Exercise instructions -
Reproduce the records below line for line, without changing anything.

(Collected data entries)
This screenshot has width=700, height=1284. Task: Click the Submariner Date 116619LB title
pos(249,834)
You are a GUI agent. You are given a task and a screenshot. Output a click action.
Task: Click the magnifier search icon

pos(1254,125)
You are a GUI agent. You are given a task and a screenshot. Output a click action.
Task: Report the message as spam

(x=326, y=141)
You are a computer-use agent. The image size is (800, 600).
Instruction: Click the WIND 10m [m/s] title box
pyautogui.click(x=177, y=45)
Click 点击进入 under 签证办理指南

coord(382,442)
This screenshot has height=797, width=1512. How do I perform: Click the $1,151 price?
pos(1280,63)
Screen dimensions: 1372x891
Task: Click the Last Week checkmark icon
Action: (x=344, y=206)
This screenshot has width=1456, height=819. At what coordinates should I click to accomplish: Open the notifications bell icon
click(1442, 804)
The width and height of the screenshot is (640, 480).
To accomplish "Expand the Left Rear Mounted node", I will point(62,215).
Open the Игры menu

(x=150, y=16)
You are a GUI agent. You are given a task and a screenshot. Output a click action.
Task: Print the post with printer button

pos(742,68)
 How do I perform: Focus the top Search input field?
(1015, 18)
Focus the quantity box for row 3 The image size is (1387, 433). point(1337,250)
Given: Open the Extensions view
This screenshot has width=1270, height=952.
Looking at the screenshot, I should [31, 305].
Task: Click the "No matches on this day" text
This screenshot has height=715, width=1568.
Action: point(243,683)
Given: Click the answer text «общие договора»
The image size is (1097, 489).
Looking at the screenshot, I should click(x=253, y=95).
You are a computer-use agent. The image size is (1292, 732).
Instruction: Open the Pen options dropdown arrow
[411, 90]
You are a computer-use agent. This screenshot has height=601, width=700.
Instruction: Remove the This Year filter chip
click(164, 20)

Exercise output -
This screenshot has width=700, height=1284. Task: Click the Submariner Date 116619LB title
pos(249,834)
You are a GUI agent. You are given a task and a screenshot. Output a click action.
Task: Click the magnifier search icon

pos(1254,125)
You are a GUI agent. You are given a task and a screenshot. Output a click action.
Task: Report the message as spam

(x=326, y=141)
You are a computer-use agent. The image size is (800, 600).
Instruction: Click the WIND 10m [m/s] title box
pyautogui.click(x=177, y=45)
Click 点击进入 under 签证办理指南

coord(382,442)
This screenshot has height=797, width=1512. How do I perform: Click the $1,151 price?
pos(1280,63)
Screen dimensions: 1372x891
Task: Click the Last Week checkmark icon
Action: (x=344, y=206)
This screenshot has width=1456, height=819. At what coordinates should I click to accomplish: Open the notifications bell icon
click(1442, 804)
The width and height of the screenshot is (640, 480).
To accomplish "Expand the Left Rear Mounted node", I will point(62,215).
Open the Игры menu

(x=150, y=16)
You are a GUI agent. You are given a task and a screenshot. Output a click action.
Task: Print the post with printer button

pos(742,68)
 How do I perform: Focus the top Search input field?
(1015, 18)
Focus the quantity box for row 3 The image size is (1387, 433). point(1337,250)
Given: Open the Extensions view
This screenshot has width=1270, height=952.
Looking at the screenshot, I should [31, 305].
Task: Click the "No matches on this day" text
This screenshot has height=715, width=1568.
Action: point(243,683)
Given: Click the answer text «общие договора»
The image size is (1097, 489).
Looking at the screenshot, I should click(x=253, y=95).
You are a computer-use agent. The image size is (1292, 732).
Instruction: Open the Pen options dropdown arrow
[411, 90]
You are a computer-use agent. This screenshot has height=601, width=700.
Instruction: Remove the This Year filter chip
click(164, 20)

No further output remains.